The Role of AI in Crypto Taxes
CoinLedger is increasingly integrating Artificial Intelligence (AI) into its services. AI agents are being developed to handle many of the routine, labor-intensive tasks involved in crypto tax preparation. This includes categorizing transactions, identifying income, and marking transfers, significantly streamlining the process for both the company and its clients.

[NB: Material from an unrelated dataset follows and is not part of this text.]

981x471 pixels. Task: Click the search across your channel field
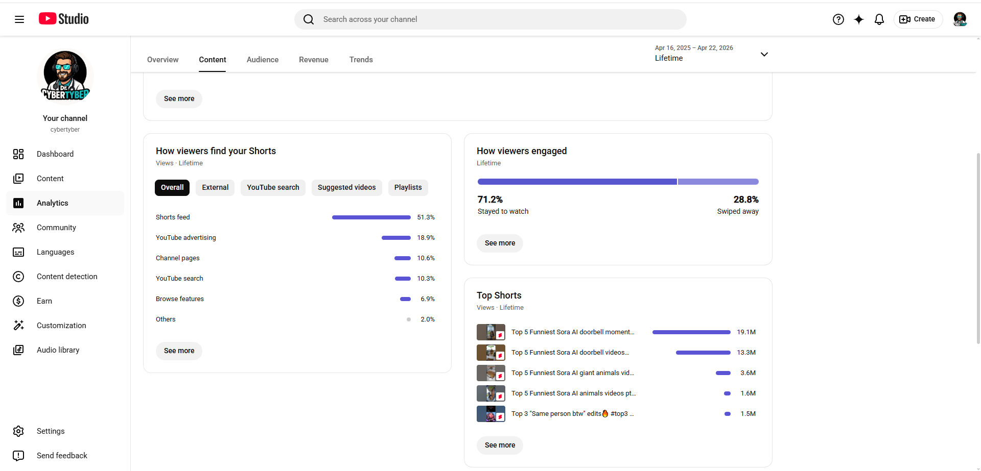(491, 19)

“Our biggest push internally actually is and that’s the biggest growth of our business is our professional service offerings and we’re laying in AI agents to handle a lot of those day-to-day heavy manual tasks,” David shared. CoinLedger offers full-service crypto tax preparation, akin to an ‘H&R Block for crypto,’ where their team handles the reconciliation and reporting for clients.
Preparing for the Future
As investors look towards the 2026 tax year, proactive planning is key. Tax professionals advise looking at which crypto assets are currently ‘underwater’ (trading below their purchase price). Realizing these losses through tax-loss harvesting, especially if expecting significant capital gains from other investments like real estate or stocks, can be a smart move.
The conversation also touched on the potential for AI to eventually replace some roles in tax advising, though the full integration is expected to take time. For now, AI is seen as a powerful tool to enhance efficiency and accuracy in crypto tax services.